Since MySpace Music is a joint venture with all the big four labels, it will have a good catalog beefed up by the Orchard’s strength with indies. MySpace has a good track record in building a platform for indie artists, and delivers the audiences. And MySpace has already proven itself as a leading online site for music info, discovery, and listening.

Editors will program the front page and do some curating and promoting of celebrity and MySpace user playlists — MySpace hopes to be a path to amateur DJ stardom. Community curation and recommendation should play a part, too. JupiterResearch teen surveys show that 51% of the best teen music fans use social networks to find out about entertainment, and 35% use them to listen to music.

Finally, MySpace has a big ad sales force and is pushing the envelope on social marketing sponsorships, and starting to on targeting. It’s announcing with four premiere sponsors: McDonald’s, Toyota, State Farm and Sony Pictures.

It won’t have:
– For-pay on-demand subscriptions
– A radio-like offering
– Merchandise sales and ticketing (to come)
– Free downloads that run on your iPod (you can buy them from Amazon)
– Audio ads (I know, I know, they s*ck, but they’re probably necessary)
– A graceful way for indies or unsigned artists to get paid (they have to work through Amazon or the Orchard or someone else)
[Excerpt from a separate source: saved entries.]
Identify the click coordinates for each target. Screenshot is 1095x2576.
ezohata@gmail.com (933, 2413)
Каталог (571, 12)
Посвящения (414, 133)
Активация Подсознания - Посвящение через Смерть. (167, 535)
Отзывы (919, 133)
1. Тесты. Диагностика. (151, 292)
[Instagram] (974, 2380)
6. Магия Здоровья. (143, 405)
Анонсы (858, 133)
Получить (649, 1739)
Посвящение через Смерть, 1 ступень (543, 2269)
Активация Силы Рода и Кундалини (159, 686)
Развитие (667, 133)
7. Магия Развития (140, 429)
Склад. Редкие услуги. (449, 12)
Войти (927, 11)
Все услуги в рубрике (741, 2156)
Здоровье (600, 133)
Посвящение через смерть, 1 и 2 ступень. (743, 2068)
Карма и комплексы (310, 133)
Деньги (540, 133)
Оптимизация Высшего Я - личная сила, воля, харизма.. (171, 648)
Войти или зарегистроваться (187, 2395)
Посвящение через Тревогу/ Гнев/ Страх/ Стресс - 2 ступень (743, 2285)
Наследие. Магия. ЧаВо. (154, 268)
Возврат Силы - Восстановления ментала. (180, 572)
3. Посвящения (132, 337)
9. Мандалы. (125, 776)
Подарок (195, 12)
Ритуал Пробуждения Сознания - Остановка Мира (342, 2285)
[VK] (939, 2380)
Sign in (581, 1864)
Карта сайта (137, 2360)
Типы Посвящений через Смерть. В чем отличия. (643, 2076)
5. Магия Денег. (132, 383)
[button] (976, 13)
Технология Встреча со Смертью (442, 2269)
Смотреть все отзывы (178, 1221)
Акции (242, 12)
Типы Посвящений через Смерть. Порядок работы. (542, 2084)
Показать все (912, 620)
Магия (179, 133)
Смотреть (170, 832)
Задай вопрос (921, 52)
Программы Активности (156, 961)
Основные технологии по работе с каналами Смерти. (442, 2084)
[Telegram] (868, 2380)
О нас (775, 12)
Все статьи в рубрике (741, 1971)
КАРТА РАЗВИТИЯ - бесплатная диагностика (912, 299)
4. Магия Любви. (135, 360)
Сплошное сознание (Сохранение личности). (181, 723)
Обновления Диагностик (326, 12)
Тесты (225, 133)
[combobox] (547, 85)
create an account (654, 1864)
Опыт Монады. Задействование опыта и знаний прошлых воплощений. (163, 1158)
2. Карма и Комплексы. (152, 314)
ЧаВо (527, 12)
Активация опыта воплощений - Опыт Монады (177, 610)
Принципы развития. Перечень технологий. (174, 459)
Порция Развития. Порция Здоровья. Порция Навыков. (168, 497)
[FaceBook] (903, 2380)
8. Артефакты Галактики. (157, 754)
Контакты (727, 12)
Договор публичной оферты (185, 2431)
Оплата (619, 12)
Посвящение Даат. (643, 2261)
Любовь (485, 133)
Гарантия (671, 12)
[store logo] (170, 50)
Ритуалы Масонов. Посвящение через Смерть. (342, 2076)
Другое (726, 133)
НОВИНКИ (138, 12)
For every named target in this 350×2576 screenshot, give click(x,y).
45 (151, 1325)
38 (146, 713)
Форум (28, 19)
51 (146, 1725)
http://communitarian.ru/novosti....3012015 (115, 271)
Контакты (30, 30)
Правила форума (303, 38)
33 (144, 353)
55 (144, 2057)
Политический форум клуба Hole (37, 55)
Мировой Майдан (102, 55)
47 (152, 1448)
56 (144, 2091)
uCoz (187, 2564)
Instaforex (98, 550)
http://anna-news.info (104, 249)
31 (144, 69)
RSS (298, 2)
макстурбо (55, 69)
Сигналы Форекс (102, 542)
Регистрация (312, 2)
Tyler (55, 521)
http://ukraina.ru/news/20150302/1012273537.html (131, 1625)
Jupiter has been saying for years that one of the promises of online music is the ability to blend discovery, listening, and retail experiences the way no other medium can. That’s a good vision, right? Too bad there hasn’t been any proven demand for it. Perhaps MySpace will tap that hidden demand — they’re in a very good position to do so. Online discovery, for example, can and should tap word-of-mouth recommendations from friends and influentials (rather than broadcast). That’s a natural for social networks, and MySpace will try to encourage playlist-sharing (so far not used by many), as it has successfully encouraged song-embedding on personal pages.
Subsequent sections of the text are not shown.